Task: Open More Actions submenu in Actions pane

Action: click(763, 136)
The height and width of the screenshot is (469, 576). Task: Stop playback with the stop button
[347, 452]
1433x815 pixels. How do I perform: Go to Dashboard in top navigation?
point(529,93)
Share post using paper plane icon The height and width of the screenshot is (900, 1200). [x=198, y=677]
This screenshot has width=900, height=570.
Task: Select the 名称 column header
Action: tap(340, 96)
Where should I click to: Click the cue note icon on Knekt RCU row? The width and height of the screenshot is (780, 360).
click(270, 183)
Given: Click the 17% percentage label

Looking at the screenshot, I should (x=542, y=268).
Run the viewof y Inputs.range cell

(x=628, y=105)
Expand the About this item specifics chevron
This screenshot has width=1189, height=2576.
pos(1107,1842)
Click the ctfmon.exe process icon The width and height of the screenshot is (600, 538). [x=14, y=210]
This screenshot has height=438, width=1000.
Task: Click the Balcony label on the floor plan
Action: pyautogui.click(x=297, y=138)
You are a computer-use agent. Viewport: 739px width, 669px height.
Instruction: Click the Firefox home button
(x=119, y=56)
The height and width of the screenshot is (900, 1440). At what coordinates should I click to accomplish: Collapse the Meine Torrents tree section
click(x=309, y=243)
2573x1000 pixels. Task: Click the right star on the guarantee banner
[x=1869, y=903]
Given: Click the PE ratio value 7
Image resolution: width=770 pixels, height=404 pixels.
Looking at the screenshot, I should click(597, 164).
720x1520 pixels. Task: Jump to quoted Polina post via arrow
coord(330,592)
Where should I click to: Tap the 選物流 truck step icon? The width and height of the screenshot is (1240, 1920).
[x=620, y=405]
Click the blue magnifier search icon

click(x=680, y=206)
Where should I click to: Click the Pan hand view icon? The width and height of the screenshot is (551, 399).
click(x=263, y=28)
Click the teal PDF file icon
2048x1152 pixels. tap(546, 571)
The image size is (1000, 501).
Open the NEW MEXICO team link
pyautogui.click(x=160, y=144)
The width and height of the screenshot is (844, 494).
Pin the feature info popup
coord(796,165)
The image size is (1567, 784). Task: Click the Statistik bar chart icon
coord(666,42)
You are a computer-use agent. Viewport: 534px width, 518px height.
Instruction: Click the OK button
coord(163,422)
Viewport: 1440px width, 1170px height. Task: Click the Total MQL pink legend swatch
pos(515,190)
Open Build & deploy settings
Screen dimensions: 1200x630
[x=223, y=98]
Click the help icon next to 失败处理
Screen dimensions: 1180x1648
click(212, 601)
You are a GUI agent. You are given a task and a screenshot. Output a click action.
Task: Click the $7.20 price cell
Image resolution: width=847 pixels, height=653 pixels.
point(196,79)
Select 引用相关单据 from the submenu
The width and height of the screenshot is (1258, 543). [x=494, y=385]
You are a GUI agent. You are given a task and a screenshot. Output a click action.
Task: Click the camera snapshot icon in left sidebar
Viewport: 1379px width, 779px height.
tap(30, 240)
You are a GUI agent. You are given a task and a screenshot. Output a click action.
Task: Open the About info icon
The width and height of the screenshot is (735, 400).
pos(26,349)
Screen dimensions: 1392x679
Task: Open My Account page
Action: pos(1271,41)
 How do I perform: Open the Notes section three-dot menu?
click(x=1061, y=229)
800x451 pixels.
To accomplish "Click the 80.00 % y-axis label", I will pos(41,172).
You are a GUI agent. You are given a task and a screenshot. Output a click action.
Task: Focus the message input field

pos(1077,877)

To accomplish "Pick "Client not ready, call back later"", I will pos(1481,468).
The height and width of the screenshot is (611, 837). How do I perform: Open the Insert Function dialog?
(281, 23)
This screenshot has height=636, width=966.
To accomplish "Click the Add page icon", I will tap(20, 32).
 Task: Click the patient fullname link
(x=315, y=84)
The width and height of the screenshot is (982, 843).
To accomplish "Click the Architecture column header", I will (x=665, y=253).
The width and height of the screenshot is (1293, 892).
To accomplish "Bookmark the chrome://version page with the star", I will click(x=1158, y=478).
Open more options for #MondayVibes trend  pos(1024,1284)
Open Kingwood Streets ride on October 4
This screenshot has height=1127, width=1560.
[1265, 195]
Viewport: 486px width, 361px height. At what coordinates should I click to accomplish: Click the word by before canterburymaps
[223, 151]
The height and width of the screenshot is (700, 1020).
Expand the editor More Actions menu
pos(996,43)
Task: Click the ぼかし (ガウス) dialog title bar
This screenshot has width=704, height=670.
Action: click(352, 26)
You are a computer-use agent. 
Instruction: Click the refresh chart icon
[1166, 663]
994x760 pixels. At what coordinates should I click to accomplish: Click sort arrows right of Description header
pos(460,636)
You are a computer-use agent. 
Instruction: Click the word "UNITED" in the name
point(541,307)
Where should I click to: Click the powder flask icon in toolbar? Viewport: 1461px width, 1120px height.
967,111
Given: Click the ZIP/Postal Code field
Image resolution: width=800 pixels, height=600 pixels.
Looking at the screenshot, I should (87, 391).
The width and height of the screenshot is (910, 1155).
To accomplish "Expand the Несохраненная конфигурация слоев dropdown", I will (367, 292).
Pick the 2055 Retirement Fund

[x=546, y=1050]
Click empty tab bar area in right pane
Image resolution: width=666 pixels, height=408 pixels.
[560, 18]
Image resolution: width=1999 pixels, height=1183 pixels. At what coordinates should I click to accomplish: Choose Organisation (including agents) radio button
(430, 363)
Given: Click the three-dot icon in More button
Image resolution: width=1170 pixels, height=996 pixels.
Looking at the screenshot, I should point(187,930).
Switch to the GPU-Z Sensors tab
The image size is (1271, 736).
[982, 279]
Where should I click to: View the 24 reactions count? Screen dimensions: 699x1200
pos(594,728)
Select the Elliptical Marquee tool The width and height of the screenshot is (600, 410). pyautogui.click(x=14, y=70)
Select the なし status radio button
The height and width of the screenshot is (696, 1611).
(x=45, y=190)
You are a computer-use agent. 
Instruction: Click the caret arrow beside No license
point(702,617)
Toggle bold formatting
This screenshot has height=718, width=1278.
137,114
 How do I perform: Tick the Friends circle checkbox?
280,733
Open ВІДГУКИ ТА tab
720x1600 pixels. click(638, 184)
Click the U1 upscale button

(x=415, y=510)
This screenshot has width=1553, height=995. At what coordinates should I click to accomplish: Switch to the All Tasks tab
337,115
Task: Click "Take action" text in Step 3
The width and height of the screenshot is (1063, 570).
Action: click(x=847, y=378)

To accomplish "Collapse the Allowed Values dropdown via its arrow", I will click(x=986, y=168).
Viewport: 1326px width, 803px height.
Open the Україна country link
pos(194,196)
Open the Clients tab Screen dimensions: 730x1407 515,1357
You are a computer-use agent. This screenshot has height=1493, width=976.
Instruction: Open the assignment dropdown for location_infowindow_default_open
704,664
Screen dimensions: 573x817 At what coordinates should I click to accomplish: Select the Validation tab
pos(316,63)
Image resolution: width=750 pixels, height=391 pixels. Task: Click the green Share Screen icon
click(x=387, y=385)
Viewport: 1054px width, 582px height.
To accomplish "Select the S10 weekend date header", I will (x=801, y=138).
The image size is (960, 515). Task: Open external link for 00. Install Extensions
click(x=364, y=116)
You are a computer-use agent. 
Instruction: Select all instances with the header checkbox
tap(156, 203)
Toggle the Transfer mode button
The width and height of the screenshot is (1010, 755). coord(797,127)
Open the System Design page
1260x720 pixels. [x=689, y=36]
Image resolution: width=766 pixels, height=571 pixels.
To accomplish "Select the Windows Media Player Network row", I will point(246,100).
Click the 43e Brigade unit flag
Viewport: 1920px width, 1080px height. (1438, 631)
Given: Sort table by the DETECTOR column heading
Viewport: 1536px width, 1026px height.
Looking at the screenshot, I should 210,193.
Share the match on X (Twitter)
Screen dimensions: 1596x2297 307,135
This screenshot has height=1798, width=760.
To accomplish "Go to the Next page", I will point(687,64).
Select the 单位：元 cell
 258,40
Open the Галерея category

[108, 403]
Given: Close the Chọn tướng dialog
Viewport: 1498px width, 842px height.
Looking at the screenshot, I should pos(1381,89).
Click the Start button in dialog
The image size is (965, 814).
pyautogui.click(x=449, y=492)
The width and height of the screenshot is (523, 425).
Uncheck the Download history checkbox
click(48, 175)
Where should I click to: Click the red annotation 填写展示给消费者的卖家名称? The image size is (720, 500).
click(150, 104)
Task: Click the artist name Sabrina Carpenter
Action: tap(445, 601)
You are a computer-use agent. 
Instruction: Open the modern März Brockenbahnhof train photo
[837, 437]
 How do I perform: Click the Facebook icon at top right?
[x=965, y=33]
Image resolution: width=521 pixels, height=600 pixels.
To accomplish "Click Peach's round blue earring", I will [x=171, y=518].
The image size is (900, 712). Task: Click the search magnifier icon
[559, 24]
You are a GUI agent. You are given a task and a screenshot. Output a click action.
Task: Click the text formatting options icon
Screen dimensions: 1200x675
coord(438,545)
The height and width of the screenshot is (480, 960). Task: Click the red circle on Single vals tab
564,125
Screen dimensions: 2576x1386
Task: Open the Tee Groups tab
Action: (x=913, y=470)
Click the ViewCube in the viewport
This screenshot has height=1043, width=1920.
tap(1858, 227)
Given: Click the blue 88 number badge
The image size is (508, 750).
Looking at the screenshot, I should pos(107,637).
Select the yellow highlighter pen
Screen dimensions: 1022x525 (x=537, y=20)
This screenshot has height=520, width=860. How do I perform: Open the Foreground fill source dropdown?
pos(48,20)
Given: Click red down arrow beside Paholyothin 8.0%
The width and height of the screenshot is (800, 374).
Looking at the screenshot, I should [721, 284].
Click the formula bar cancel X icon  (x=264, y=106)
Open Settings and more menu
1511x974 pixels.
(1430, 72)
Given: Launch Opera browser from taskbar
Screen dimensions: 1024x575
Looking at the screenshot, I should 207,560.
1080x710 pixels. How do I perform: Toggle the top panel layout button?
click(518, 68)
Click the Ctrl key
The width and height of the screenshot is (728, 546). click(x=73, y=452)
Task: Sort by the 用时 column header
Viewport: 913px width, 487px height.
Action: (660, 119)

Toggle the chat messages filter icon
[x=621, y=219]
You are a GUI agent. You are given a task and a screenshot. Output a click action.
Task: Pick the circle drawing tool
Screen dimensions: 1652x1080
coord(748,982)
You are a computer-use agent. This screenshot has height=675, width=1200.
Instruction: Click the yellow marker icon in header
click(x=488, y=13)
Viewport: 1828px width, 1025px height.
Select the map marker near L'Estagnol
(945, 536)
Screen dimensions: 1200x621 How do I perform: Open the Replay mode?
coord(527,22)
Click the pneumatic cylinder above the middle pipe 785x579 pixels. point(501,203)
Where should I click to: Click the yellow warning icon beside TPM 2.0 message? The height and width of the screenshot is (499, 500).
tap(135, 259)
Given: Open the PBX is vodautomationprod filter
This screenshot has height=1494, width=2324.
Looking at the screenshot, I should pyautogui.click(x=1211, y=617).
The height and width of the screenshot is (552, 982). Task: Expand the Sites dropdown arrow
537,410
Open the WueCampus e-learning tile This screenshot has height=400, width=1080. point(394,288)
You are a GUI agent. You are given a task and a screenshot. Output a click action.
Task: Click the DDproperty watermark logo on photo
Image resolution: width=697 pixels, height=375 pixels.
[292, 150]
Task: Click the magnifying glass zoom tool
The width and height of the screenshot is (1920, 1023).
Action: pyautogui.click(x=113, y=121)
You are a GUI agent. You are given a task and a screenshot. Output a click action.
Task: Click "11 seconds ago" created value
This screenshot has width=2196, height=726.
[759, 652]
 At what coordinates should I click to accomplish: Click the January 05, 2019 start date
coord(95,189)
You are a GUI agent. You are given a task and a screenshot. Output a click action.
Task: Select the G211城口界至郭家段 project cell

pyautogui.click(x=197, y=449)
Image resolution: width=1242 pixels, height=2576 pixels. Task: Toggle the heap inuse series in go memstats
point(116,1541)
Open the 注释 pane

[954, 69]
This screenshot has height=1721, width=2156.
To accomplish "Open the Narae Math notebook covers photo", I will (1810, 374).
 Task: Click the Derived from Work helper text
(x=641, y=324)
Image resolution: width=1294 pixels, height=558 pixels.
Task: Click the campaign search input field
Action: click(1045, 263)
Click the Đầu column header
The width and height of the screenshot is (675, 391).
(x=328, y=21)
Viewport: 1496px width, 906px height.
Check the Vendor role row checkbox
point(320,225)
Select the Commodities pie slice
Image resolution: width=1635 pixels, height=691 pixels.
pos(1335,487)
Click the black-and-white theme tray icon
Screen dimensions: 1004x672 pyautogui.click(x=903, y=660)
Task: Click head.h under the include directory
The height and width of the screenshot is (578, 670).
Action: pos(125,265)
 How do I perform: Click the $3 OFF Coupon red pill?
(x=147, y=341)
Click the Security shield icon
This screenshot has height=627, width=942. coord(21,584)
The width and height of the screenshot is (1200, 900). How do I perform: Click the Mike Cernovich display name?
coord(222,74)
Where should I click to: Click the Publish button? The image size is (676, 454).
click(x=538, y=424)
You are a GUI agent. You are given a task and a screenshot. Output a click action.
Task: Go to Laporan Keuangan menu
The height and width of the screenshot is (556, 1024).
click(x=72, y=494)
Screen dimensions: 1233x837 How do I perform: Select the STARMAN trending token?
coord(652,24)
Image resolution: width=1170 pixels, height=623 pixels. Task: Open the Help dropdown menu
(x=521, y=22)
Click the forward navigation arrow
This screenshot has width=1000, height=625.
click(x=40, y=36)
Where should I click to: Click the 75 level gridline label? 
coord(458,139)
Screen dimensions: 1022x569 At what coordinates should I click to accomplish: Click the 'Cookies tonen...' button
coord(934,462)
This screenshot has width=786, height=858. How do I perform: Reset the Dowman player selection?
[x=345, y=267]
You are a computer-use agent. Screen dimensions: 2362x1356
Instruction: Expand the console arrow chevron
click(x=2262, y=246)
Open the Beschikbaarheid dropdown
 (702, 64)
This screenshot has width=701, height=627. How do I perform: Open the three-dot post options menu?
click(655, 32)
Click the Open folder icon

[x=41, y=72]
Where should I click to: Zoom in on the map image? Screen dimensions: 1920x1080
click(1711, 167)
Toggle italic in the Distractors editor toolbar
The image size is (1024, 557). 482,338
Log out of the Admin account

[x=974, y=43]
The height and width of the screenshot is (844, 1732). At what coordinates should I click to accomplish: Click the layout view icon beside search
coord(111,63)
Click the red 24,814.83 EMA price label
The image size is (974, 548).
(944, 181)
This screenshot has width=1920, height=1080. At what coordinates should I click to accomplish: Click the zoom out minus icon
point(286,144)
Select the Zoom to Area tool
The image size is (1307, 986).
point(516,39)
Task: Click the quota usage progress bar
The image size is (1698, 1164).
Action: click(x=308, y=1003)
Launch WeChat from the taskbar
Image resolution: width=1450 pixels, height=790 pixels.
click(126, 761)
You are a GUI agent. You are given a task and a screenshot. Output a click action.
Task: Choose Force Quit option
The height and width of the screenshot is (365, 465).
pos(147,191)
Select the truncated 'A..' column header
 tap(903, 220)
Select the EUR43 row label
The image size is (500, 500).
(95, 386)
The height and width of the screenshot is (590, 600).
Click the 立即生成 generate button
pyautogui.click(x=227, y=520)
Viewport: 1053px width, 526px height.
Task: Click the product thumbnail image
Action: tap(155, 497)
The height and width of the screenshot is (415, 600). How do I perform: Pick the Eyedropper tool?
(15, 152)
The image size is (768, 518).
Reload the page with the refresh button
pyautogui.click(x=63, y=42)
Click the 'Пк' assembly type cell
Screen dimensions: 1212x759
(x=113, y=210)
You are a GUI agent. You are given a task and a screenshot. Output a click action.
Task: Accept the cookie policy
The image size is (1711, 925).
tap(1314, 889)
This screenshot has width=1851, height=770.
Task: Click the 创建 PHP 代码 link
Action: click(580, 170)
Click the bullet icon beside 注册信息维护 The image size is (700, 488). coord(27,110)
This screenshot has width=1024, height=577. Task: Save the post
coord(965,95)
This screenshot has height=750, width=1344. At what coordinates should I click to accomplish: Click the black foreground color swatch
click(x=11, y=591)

---------------

--- WHAT YOU NEED TO DO ---
Reproduce the stretch of material from the line containing "Toggle the Transfer mode button" through the line containing "Screen dimensions: 1596x2297 307,135", replacing "heading" with "header" and leaving everything else unchanged.

--- REPLY TO THE EXERCISE ---
Toggle the Transfer mode button
The width and height of the screenshot is (1010, 755). coord(797,127)
Open the System Design page
1260x720 pixels. [x=689, y=36]
Image resolution: width=766 pixels, height=571 pixels.
To accomplish "Select the Windows Media Player Network row", I will point(246,100).
Click the 43e Brigade unit flag
Viewport: 1920px width, 1080px height. (1438, 631)
Given: Sort table by the DETECTOR column header
Viewport: 1536px width, 1026px height.
Looking at the screenshot, I should 210,193.
Share the match on X (Twitter)
Screen dimensions: 1596x2297 307,135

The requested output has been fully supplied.